Luke Moffett
2025
Close or Cloze? Assessing the Robustness of Large Language Models to Adversarial Perturbations via Word Recovery
Luke Moffett
|
Bhuwan Dhingra
Proceedings of the 31st International Conference on Computational Linguistics
The current generation of large language models (LLMs) show a surprising degree of robustness to adversarial perturbations, but it is unclear when these models implicitly recover the original text and when they rely on surrounding context. To isolate this recovery faculty of language models, we study a new diagnostic task —Adversarial Word Recovery — an extension of spellchecking where the inputs may be adversarial. We collect a new dataset using 9 popular perturbation attack strategies from the literature and organize them using a taxonomy of phonetic, typo, and visual attacks. We use this dataset to study the word recovery performance of the current generation of LLMs, finding that proprietary models (GPT-4, GPT-3.5 and Palm-2) match or surpass human performance.
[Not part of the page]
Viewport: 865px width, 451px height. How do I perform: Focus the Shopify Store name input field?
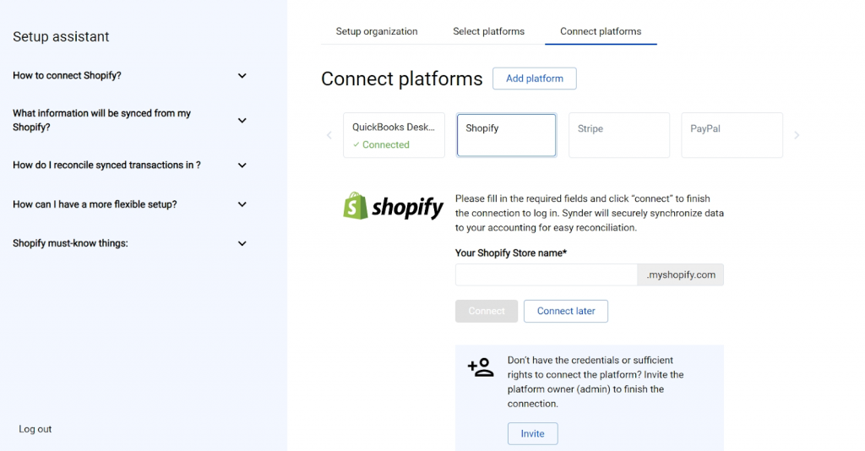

Conversely, open-source models (Llama-2, Mistral, Falcon) demonstrate a material gap between human performance, especially on visual attacks. For these open models, we show that performance of word recovery without context correlates to word recovery with context, and ultimately affects downstream task performance on a hateful, offensive, and toxic classification task. Finally, to show improving word recovery can improve robustness, we mitigate these attacks with a small Byt5 model tuned to recover visually attacked words.